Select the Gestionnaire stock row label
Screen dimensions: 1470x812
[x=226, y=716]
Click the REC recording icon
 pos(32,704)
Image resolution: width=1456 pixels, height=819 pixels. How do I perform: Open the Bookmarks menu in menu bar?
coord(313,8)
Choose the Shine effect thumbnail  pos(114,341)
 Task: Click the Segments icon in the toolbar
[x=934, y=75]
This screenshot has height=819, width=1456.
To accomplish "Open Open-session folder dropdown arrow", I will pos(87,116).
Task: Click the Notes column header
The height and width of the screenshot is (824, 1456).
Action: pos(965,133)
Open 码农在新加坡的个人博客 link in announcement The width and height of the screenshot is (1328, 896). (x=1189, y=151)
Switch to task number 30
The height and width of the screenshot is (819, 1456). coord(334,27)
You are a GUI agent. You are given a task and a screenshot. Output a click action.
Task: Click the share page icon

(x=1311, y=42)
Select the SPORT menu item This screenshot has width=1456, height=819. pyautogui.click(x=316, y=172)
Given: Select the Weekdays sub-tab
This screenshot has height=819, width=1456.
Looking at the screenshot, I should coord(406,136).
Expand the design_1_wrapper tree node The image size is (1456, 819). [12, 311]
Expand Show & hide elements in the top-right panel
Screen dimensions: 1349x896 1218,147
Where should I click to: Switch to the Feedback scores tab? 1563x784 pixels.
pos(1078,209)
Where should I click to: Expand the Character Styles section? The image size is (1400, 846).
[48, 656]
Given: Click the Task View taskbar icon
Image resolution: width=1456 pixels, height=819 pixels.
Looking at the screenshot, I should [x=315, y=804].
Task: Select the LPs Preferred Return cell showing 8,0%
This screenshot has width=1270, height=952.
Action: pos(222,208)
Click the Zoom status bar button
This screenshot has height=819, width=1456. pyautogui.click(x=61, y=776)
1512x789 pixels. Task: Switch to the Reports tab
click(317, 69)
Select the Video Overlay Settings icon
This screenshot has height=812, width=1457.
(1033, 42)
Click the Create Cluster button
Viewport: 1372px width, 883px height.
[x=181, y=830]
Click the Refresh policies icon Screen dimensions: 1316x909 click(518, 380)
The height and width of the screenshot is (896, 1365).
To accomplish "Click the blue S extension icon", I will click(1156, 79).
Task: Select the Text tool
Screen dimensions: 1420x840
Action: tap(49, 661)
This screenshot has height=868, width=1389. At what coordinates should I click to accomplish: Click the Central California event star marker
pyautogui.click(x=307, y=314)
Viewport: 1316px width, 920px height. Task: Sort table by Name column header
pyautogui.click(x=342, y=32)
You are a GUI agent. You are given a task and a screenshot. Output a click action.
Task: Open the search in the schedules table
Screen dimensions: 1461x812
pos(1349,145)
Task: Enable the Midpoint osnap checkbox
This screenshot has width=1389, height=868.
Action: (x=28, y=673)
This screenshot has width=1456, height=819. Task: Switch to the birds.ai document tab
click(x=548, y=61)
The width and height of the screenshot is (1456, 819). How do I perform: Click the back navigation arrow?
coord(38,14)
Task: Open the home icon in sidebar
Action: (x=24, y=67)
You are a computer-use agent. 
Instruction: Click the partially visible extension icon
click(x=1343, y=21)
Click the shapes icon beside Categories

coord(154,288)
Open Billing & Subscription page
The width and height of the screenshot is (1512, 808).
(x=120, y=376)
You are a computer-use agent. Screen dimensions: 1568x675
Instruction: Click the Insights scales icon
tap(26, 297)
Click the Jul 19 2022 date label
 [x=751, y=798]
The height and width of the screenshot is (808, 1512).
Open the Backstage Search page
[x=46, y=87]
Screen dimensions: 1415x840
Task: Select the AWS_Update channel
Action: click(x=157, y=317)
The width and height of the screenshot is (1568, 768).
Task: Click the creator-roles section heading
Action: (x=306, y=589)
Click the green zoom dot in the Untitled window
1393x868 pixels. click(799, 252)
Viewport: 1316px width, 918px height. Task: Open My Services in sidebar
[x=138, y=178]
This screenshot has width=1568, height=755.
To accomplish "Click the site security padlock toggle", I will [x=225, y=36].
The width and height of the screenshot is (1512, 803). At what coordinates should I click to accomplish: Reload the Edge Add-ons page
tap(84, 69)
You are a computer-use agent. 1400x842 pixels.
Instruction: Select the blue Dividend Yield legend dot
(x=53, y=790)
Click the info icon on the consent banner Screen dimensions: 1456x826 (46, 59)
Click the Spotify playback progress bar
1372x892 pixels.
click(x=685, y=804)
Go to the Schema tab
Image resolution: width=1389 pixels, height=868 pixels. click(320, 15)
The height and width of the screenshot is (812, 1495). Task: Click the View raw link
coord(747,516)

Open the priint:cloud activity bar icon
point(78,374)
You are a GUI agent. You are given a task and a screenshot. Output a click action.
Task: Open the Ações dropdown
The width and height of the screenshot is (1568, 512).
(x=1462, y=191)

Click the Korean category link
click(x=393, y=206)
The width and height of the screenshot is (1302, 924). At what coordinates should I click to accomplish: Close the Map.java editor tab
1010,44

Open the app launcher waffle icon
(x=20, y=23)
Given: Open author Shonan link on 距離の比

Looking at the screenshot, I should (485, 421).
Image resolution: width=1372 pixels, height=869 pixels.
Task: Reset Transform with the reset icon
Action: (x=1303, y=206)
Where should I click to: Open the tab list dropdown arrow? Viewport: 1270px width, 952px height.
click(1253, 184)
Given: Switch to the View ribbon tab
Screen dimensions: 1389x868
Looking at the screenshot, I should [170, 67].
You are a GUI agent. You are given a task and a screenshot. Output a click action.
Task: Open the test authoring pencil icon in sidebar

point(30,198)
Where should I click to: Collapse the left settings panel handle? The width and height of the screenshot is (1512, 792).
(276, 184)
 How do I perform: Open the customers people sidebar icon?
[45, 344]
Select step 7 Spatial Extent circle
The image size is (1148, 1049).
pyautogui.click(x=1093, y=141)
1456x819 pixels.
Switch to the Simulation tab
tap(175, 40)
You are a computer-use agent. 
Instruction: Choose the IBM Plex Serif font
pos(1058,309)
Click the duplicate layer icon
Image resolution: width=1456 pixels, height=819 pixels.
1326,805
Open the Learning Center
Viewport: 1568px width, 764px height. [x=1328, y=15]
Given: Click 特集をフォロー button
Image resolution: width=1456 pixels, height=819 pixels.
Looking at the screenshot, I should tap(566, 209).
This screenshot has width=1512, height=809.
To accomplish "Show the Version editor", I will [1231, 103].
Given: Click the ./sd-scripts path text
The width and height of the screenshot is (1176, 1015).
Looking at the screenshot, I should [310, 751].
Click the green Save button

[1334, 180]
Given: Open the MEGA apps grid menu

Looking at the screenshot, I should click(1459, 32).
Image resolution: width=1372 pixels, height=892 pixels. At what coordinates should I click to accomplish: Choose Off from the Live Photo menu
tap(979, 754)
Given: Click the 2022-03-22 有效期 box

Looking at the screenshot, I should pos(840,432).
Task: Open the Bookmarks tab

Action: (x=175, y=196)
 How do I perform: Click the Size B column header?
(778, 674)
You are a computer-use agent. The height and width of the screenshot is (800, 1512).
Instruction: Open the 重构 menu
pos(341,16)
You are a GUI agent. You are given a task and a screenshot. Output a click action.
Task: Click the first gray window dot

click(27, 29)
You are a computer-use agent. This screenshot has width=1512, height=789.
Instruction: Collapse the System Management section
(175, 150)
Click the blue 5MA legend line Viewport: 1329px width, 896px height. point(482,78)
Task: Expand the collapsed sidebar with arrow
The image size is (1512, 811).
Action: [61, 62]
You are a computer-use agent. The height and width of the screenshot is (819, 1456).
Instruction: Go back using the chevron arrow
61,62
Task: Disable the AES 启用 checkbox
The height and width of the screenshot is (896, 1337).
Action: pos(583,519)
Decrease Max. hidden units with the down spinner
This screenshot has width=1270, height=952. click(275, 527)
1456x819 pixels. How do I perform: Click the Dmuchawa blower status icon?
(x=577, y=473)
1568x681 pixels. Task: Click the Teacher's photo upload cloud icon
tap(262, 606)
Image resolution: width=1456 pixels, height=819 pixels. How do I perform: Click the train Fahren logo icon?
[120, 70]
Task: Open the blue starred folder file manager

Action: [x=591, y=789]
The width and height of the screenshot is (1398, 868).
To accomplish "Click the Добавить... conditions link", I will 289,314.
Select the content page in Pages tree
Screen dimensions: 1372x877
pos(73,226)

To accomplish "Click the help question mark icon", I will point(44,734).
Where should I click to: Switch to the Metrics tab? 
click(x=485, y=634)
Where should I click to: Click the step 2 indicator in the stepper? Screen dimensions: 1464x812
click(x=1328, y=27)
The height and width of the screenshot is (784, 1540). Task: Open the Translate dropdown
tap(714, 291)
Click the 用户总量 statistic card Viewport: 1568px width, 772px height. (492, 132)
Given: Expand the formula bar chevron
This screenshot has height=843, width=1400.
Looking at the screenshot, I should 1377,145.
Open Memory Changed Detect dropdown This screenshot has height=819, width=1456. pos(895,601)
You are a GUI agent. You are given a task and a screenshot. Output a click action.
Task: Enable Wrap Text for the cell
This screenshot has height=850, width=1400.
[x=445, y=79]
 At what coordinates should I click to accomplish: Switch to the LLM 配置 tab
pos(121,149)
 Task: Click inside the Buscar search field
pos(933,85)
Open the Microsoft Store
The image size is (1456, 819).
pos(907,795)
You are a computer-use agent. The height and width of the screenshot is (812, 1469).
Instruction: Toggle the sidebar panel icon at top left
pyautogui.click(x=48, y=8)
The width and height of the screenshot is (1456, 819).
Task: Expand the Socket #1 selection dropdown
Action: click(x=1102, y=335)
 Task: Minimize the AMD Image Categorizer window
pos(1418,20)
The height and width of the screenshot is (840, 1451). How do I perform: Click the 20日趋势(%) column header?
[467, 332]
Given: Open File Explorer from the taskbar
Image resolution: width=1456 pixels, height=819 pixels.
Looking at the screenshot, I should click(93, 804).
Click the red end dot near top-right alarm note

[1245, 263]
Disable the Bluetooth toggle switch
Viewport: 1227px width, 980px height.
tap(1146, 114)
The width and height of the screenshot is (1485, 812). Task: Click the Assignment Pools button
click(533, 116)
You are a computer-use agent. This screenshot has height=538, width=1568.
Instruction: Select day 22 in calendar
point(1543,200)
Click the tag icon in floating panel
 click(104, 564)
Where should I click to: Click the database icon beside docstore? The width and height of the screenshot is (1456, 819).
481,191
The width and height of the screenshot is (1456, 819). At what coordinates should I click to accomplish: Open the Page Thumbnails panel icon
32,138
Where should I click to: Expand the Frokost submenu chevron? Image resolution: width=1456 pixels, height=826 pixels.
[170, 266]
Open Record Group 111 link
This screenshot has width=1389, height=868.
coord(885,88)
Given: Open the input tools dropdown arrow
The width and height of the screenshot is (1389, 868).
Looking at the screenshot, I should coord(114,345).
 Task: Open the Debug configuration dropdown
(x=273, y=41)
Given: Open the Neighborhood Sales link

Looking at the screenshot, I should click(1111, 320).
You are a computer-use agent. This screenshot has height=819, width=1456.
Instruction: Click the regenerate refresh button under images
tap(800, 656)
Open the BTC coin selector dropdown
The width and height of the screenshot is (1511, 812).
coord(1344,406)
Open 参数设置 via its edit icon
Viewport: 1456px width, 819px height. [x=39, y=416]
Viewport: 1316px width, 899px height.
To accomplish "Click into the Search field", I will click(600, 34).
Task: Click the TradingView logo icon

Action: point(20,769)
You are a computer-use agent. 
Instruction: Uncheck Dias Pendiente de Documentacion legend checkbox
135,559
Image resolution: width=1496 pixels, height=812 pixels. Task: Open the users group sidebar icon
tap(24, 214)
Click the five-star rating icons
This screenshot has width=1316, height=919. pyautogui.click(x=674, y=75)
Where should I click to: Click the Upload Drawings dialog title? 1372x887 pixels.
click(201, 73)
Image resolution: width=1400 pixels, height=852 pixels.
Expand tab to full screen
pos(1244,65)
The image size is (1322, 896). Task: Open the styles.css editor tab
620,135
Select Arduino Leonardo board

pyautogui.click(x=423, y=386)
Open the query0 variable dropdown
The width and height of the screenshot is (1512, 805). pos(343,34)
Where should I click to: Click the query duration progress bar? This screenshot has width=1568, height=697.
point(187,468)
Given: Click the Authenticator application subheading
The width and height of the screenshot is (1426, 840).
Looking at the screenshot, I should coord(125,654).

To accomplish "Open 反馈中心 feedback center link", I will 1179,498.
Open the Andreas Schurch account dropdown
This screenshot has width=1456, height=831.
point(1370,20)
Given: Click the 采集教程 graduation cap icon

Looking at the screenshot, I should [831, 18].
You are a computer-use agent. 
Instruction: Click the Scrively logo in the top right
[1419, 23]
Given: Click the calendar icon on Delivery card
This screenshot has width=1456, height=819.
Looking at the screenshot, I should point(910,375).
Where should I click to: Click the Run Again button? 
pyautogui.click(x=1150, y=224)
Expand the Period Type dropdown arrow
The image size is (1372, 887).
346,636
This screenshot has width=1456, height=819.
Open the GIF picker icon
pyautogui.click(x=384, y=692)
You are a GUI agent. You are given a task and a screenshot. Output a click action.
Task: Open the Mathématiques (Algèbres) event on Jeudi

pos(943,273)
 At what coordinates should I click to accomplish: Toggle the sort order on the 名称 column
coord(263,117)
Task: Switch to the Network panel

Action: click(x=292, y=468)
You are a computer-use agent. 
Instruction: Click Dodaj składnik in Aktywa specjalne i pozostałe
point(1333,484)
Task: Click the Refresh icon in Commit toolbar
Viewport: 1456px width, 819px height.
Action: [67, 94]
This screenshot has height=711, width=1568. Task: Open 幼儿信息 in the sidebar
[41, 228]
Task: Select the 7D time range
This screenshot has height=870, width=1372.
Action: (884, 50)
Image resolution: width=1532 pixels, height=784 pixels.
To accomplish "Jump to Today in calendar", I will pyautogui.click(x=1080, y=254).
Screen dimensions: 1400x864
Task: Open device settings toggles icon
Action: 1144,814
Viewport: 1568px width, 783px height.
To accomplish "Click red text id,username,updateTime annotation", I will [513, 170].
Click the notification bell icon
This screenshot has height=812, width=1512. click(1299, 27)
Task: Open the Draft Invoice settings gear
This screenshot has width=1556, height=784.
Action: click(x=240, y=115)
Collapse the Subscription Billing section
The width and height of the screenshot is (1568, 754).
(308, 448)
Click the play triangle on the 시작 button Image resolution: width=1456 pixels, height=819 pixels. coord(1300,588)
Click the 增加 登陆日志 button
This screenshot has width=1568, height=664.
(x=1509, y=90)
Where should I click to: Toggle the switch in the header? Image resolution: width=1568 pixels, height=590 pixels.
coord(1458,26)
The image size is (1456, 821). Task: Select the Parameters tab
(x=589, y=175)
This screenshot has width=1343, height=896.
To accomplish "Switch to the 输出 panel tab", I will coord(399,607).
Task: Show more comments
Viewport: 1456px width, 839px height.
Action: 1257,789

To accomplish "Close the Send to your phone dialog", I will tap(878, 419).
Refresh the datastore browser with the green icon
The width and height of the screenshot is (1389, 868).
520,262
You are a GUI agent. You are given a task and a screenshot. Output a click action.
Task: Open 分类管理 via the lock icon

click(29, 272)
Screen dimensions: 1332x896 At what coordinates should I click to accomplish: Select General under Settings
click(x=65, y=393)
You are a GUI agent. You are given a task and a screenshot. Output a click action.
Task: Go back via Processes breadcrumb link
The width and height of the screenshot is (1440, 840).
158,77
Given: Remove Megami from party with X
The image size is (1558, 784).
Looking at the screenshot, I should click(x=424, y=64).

EXERCISE OBJECTIVE
Filter the entries above down to the lines containing the word "taskbar".

PROBLEM SOLUTION
Given: Click the Task View taskbar icon
Given: Open File Explorer from the taskbar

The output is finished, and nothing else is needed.